**SOURCE EXTRACT:**
3D road graph data for each segment
Includes: lane centers, lane boundaries, road boundaries, crosswalks, speed bumps, stop signs, and entrances to driveways

🎯 Challenge Data¶

3D Camera-Only Detection Challenge: 80 segments of 20s camera imagery

🚀 Advanced Features¶

LiDAR features include:

3D point cloud sequences that support 3D object shape reconstruction

Camera features include:

Sequences of camera patches from the most_visible_camera
Projected lidar returns on the corresponding camera
Per-pixel camera rays information
Auto-labeled 2D panoptic segmentation that supports object NeRF reconstruction

The v2.0.1 Parquet version is designed for efficient columnar access and includes:

Component	Folder	Description	Schema Columns
Camera Images	`camera_image/`	RGB frames with pose/velocity metadata	15 columns with binary JPEG/PNG data
Camera Boxes	`camera_box/`	2D bounding boxes in pixel coordinates	12 columns with detection annotations
Camera Calibration	`camera_calibration/`	Intrinsics + extrinsics for all cameras	15 columns with calibration matrices
LiDAR Range Images	`lidar/`	Raw per-LiDAR sensor range images	7 columns with flattened range data
3D Boxes	`lidar_box/`	Ground-truth boxes in Vehicle Frame	21 columns with 3D object state
LiDAR Calibration	`lidar_calibration/`	Beam inclinations and extrinsic transforms	6 columns with sensor parameters
LiDAR Poses	`lidar_pose/`	Per-pixel transforms LiDAR → Vehicle → World	Pose transformation matrices
Segmentation	`lidar_segmentation/`	Point-wise semantic labels	Semantic segmentation masks
Projections	`lidar_camera_projection/`	LiDAR-to-camera pixel mappings	Cross-modal alignment data

2️⃣ File Structure & Contents¶

Each segment is approximately 20 seconds long, split into multiple Parquet files with standardized naming:

segment_id_start_end.parquet
Example: 10017090168044687777_6380_000_6400_000.parquet

Inside each data folder (e.g., training/lidar/), files contain rows corresponding to sensor measurements at specific timestamps.

**STORED ROWS:**
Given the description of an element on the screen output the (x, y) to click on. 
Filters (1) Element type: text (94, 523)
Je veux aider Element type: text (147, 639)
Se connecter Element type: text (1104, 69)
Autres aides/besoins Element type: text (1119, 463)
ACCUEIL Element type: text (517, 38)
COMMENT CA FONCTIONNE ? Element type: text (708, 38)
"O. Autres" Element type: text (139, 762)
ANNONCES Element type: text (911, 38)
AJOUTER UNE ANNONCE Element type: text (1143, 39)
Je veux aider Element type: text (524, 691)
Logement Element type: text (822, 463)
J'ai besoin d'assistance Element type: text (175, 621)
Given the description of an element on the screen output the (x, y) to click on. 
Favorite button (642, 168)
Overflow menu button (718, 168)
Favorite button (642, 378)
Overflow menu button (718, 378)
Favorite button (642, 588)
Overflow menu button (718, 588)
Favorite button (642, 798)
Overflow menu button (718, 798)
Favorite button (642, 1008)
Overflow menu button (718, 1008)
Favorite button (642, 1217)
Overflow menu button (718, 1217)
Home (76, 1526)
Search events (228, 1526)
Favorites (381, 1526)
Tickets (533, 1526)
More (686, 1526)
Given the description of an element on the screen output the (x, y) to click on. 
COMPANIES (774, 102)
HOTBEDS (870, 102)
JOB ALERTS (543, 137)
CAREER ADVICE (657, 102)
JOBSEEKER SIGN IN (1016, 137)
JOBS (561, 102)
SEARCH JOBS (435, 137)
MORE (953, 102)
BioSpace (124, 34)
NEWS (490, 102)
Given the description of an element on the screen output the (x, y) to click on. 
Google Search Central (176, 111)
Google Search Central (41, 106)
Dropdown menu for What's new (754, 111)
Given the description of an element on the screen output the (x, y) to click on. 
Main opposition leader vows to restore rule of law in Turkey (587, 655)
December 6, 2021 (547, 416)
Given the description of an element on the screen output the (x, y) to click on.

**PROBLEMS TO WORK ON:**
[A] What camera features does the dataset description list? Give all of them.
[B] In the dataset description, how many segments of camera imagery make up the 3D Camera-Only Detection Challenge data?
[C] Retype everything in the dataset description from "segment_id_start_end.parquet" down to "at specific timestamps.".

**LIST OF SOLUTIONS:**
[A]
- Sequences of camera patches from the most_visible_camera
- Projected lidar returns on the corresponding camera
- Per-pixel camera rays information
- Auto-labeled 2D panoptic segmentation that supports object NeRF reconstruction

[B] 80 segments of 20s camera imagery.

[C]
segment_id_start_end.parquet
Example: 10017090168044687777_6380_000_6400_000.parquet

Inside each data folder (e.g., training/lidar/), files contain rows corresponding to sensor measurements at specific timestamps.